Carcass' flawless fourth album, 1993's Heartwork, is one of the first and definitely best utilizations of melody and hooks in death metal. It also might be this writer's favorite metal album of all time. Keeping that in mind, Carcass' first Memphis show created a mix of anticipation and anxiety. As the set opened, it seemed lacking in the requisite amount of intensity and decibels, though this was remedied when a sweet spot was found down toward the front and center, something made possible by Carcass' decidedly pit-unfriendly song structures. — Andrew Earles

Helms Alee, Melvins, Friday, September 12th at the Hi-Tone

The smaller the room, the better when it comes to a band that has perfected a visceral and powerful live show over three decades of nonstop touring, and the Hi-Tone's big room is about as intimate as one can hope when that band is the Melvins.

Highlights include early-career opener "Eye Flys" and live staple "Night Goat" as the properly pummeling, unofficial set-closer (before a silly version of "Take Me Out to the Ball Game"). Extra-special kudos to openers Helms Alee and their power-trio approach to the much heavier days of indie-rock past. — AE

Allison Crutchfield and Hartle Road, Sunday, October 23rd at Murphy's.

Hartle Road is a trio from nearby middle-of-nowhere Columbus, Mississippi, that succeeds effortlessly where many other contemporary underground bands fail spectacularly. Specifically by letting the clear influence of top-drawer Krautrock (especially Can and Neu!), outlier post-punk like This Heat and The Pop Group, and instrumental late-'90s post-rock dominate over a less-noticeable underpinning of garage punk.

Beat Happening/K Records ringleader Calvin Johnson is enough of a fan that he enlisted the trio as the backing band for his latest project, Selector Dub Narcotic.

The headliner for this Autumn show, Allison Crutchfield, is best known for leading the band Swearin' (formed in 2011) as well as playing in a couple of projects with her twin sister Katie of Waxahatchee fame. In her current solo incarnation, Crutchfield is backed by a crack rhythm section that helps her strong and memorable indie-pop come across live like it should: very loud and very dynamic. — AE

Reagers' Picks

Call me a party snob or a curmudgeon if you must, but these days I just can't get into the bar scene. Late nights, pricey drinks, crowds — the whole thing just isn't for me. And I'm not into big arena shows either. By far, my favorite live shows of 2016 have taken place at unconventional venues — studios, art spaces, private homes, etc. — and two definitely stand out.

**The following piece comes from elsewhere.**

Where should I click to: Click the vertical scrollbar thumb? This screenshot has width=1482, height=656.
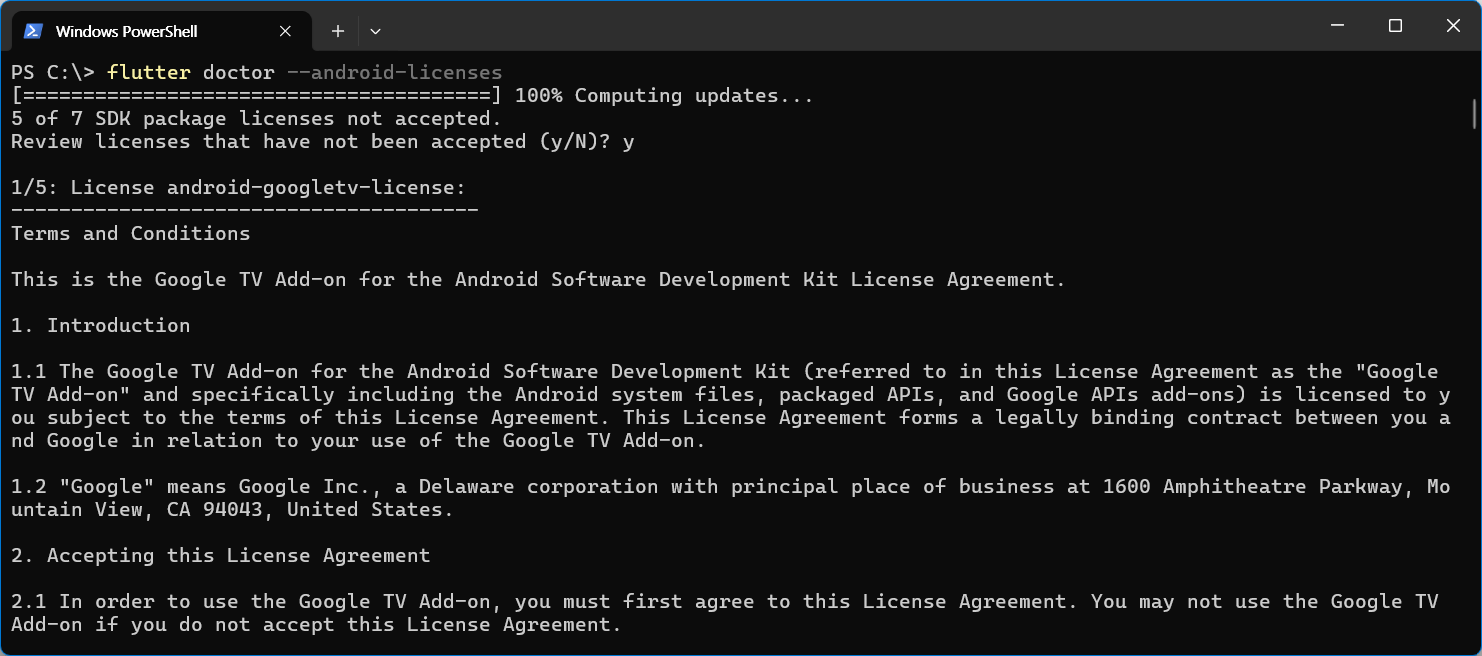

The Posies, Friday, May 6th at Ardent Studio A.

In early May, one of my all-time favorite bands, Seattle, Washington, alt-rock stalwarts and Memphis Music Hall-of-Famers (because of founding members Ken Stringfellow and Jon Auer's time in the latter day incarnation of Big Star) the Posies, played a semi-secret show in Ardent Studios' legendary Studio A.

The band, now featuring newcomer and absolute powerhouse drummer Frankie Siragusa, blazed through a dynamic set of new and old material before closing the night out with an extra-special encore. Original Big Star drummer Jody Stephens joined Stringfellow and Auer for the encore of Big Star tunes, including the classic "Thirteen." It was the perfect ending to a truly special night. — J D Reager

Robyn Hitchcock, Saturday, July 29th, at private residence.

Even more off-the-grid was an appearance in town by power-pop/punk pioneer Robyn Hitchcock in July. The former frontman of the influential groups the Soft Boys and the Egyptians appeared as the special surprise guest of touring singer-songwriters Holly Muñoz and Emma Swift at a house-show in East Memphis that was also accompanied by a four-course meal by Colorado chef Dustin Brandt. There is nothing quite like watching one of your heroes perform in an intimate environment paired with delicious food and gracious hosts. — JDR.